Michael Moore (no, not that Michael Moore, but the ideology is the same) labor editor of The St. Paul Union Advocate, told comrade Zirin that local unions and others in Minnesota have been organizing around the Super Bowl for weeks.

Transit workers authorized a strike during Super Bowl week to extract demands. St. Paul teachers taught their students grassroots activism by waging a social media campaign to shame corporate villains US Bank and Ecolab for spending $50 million to lure the Super Bowl and its billionaire owners to Minnesota, while dodging local taxes that would go to public schools. Bakery workers, retail janitors and fast food workers are demonstrating near the football stadium, demanding concessions and supporting racial equality and rights for illegal aliens.

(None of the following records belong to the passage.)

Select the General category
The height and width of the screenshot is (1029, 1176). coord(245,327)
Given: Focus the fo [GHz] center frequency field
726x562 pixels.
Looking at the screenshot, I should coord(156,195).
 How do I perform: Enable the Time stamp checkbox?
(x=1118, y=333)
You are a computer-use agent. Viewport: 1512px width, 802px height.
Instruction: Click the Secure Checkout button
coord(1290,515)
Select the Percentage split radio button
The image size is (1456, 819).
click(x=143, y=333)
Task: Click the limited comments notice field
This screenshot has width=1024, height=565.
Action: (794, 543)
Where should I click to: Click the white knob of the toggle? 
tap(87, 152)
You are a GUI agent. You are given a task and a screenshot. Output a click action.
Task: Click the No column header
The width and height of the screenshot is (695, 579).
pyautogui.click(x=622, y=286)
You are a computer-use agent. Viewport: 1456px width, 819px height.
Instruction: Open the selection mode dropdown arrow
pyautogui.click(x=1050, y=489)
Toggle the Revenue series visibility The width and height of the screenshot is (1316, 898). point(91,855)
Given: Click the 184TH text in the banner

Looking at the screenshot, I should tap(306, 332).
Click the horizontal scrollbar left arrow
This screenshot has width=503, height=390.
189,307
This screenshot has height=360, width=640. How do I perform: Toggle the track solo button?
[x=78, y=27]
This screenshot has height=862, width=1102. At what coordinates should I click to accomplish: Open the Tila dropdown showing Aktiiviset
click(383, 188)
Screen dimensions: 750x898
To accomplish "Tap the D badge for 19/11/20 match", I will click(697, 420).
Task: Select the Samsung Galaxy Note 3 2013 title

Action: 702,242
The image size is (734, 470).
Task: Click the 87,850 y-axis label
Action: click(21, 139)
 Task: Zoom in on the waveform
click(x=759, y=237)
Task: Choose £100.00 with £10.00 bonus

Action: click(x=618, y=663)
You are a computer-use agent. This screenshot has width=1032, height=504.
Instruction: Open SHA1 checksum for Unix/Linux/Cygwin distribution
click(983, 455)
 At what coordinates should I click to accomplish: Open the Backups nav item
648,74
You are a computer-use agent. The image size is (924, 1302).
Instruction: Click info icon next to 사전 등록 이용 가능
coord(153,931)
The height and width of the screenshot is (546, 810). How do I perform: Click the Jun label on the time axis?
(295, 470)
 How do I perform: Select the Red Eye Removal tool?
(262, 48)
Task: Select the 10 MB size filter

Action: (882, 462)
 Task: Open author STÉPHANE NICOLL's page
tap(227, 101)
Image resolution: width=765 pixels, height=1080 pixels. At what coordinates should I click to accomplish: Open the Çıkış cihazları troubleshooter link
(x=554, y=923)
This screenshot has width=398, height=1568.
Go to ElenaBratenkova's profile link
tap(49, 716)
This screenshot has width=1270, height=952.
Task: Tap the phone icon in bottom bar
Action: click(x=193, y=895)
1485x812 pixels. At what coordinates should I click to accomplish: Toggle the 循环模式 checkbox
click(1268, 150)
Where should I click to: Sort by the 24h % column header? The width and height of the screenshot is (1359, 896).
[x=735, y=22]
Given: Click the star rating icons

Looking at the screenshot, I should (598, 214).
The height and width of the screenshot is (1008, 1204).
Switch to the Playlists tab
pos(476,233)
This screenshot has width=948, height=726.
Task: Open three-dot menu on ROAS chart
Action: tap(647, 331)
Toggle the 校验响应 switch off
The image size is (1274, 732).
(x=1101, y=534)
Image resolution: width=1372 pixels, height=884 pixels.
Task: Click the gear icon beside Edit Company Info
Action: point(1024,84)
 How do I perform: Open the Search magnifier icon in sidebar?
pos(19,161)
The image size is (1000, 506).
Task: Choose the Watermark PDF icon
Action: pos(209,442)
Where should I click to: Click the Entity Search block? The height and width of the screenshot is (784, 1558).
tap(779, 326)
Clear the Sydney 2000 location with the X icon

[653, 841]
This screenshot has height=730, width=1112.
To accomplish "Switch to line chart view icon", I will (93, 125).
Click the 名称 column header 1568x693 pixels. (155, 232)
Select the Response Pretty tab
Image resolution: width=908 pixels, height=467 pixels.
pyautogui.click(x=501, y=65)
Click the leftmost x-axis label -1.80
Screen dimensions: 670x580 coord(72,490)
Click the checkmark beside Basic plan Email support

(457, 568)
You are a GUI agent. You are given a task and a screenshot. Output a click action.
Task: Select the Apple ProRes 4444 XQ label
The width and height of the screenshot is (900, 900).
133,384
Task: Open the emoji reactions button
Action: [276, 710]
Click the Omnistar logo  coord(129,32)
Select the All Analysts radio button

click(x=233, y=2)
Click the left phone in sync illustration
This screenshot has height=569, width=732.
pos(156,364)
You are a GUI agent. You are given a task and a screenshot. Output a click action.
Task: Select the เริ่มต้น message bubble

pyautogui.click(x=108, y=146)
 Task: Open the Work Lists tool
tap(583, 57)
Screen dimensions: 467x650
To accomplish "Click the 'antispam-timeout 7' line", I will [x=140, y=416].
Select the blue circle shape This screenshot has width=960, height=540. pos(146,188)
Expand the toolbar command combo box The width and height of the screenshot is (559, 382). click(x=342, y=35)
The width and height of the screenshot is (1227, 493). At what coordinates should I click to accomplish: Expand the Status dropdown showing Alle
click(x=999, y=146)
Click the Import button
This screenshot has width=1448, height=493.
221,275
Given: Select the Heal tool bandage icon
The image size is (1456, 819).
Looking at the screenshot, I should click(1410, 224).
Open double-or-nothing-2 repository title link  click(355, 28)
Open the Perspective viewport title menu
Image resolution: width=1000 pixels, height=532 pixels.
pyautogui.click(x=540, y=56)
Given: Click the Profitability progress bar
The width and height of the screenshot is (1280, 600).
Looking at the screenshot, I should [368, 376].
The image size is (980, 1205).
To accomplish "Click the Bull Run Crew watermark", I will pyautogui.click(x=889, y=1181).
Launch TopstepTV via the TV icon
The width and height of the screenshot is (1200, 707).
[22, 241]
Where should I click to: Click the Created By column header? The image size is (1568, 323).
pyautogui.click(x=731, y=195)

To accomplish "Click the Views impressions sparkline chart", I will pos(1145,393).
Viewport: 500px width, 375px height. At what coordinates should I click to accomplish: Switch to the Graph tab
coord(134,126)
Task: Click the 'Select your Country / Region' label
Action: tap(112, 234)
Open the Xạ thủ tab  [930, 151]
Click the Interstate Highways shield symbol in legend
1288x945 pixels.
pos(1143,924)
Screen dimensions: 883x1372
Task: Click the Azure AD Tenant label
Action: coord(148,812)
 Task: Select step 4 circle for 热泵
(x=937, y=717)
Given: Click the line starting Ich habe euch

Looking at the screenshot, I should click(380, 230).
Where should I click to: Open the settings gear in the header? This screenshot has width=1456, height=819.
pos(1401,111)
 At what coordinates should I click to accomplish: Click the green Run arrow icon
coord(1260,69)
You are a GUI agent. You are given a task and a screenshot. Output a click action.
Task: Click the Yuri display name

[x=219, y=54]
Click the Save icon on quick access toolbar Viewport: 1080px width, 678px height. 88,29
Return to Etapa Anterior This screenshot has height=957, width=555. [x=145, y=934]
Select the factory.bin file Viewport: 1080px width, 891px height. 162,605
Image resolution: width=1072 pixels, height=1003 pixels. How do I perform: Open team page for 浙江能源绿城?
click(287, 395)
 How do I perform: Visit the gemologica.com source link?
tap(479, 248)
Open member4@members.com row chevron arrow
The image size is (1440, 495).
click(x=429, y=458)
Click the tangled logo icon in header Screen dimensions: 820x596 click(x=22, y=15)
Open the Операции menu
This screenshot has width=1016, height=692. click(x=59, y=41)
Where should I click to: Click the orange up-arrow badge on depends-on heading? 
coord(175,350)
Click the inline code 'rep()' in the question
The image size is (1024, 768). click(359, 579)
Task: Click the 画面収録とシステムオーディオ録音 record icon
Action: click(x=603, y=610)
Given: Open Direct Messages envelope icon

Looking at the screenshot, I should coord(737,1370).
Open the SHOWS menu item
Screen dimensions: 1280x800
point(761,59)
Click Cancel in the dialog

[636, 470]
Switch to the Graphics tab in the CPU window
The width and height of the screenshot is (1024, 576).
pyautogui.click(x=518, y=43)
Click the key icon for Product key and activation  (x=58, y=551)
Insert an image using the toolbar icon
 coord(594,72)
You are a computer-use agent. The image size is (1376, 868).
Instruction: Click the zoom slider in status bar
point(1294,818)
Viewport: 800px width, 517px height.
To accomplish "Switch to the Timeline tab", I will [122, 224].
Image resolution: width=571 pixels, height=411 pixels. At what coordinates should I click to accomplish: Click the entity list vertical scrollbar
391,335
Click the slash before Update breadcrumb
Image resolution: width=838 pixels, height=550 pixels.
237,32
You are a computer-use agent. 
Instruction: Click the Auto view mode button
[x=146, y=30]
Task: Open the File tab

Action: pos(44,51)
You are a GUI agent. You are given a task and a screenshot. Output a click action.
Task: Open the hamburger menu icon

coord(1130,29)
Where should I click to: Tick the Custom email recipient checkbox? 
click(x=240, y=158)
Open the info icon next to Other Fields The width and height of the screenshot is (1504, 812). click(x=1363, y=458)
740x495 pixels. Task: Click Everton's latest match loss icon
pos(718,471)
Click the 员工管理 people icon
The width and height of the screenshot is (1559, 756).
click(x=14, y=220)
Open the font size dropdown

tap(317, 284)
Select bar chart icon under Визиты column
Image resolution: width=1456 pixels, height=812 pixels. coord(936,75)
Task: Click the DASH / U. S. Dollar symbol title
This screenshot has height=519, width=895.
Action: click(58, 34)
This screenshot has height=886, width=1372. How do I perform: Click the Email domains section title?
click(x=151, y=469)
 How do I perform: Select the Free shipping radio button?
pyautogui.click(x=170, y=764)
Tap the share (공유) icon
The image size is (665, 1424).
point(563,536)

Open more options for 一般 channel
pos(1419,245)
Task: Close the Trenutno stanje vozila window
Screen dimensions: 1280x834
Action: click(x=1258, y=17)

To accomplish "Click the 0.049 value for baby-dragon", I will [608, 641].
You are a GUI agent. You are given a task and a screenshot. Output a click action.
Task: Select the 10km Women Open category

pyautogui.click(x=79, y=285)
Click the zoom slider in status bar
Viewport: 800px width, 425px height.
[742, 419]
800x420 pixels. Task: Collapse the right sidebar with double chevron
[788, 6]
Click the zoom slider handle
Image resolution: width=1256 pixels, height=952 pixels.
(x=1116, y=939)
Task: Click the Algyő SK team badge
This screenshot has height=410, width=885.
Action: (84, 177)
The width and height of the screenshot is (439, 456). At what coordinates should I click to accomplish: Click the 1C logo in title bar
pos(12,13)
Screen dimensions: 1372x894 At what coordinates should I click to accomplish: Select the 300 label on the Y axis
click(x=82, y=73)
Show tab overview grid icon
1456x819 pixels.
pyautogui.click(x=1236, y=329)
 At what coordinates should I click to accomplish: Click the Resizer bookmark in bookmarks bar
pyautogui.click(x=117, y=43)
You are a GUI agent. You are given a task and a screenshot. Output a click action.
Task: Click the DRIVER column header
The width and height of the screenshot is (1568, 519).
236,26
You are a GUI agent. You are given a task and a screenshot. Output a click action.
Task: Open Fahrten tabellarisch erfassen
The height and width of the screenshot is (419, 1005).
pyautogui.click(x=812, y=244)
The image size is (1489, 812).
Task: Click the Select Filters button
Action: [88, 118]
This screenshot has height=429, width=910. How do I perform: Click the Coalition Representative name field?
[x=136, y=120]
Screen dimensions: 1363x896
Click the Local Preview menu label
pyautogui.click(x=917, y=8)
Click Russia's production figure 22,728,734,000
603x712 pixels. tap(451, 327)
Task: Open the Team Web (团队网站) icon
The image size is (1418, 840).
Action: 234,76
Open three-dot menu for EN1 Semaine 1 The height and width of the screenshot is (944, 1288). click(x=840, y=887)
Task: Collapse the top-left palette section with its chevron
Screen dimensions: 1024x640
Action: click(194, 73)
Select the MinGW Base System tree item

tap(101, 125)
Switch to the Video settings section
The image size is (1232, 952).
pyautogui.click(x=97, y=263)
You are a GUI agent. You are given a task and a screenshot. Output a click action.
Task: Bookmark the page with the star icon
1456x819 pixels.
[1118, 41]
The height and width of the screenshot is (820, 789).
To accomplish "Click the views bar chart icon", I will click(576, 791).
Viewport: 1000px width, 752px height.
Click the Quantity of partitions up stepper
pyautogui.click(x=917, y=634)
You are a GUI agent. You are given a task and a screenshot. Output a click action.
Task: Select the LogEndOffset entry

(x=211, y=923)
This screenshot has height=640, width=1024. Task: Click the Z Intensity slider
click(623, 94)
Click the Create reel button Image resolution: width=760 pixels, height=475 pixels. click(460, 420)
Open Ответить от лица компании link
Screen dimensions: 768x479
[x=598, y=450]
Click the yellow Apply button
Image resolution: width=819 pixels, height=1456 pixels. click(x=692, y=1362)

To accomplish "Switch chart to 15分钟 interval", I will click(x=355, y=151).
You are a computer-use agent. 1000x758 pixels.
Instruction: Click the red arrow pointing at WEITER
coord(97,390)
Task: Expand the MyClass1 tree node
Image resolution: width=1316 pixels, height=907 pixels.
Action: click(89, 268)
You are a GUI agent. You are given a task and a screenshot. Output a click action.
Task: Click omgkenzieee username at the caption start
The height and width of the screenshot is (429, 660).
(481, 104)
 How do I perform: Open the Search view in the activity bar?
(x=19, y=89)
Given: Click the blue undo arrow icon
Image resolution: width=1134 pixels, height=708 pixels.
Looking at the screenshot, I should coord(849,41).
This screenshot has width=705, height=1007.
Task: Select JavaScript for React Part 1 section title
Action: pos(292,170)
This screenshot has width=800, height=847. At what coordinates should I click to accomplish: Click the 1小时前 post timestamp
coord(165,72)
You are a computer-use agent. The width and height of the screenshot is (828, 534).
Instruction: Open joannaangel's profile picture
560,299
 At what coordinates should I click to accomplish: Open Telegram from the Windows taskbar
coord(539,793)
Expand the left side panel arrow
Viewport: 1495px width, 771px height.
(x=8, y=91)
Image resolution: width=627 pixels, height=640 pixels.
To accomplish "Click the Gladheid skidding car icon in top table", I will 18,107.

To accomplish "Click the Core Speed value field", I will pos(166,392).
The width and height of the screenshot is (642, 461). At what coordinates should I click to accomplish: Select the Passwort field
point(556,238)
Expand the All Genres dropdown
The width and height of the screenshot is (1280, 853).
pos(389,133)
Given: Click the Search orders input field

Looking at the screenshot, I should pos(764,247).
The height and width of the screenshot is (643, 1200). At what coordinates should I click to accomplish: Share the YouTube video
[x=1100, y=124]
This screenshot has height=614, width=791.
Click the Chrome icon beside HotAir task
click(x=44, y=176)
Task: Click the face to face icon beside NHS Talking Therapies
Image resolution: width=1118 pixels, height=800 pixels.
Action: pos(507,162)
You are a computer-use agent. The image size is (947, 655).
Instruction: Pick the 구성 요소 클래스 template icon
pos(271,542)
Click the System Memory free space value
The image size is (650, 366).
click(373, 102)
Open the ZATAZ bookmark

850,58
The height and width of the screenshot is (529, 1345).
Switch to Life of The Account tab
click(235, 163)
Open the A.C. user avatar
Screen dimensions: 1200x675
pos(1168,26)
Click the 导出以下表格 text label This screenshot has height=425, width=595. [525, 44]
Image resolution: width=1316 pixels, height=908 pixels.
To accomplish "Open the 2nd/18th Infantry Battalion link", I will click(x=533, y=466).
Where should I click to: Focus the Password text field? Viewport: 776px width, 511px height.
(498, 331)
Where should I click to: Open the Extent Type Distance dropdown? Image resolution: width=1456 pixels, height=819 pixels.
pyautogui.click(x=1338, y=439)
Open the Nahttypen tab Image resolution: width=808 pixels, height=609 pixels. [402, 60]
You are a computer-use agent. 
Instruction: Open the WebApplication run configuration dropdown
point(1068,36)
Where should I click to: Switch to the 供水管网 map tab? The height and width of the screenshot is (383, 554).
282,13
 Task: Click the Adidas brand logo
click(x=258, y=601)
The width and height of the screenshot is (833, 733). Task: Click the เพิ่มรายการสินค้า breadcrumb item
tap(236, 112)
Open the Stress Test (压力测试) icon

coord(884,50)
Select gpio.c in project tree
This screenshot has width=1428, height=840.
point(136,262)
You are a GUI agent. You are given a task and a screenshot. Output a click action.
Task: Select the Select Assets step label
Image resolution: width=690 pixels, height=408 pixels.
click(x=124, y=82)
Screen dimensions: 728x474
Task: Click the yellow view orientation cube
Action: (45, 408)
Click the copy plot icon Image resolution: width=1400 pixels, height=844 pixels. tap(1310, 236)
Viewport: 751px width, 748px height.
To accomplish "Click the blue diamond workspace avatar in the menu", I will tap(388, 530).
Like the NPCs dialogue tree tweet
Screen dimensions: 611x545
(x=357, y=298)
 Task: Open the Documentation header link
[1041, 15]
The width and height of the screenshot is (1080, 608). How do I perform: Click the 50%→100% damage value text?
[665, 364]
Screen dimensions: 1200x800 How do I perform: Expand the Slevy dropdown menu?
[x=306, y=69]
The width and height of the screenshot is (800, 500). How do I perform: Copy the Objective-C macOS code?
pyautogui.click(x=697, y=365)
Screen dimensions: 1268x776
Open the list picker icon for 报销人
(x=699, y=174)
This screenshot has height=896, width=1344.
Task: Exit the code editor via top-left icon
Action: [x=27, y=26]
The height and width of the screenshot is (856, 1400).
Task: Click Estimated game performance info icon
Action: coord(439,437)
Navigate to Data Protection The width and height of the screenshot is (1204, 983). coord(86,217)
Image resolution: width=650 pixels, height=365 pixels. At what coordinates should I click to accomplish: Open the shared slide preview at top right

"This is a showcase for the best of our community," Moore wrote. A showcase for low standards, that is.

These people are Zirin's heroes and they're "teaching the rest of us a hell of a lesson." It's a lesson that extends beyond the Super Bowl, too:

Whether it’s Super Bowl week in one city, or the way this Trump administration makes all of us feel like we are facing a fusillade of injustice from every possible angle, it can be difficult to know what issues upon which to focus and where to build the most effective citadels of resistance. But the young activists of the Twin Cities are practicing old-fashioned solidarity to knit together their different issues and push forward as one.

The word "forward" is an interesting choice of words coming from a hardened lefty like Zirin. It's historically been used by Marxists in reference to the long march forward past capitalism and on to socialism and communism. Former President Barack Obama used the code word, too.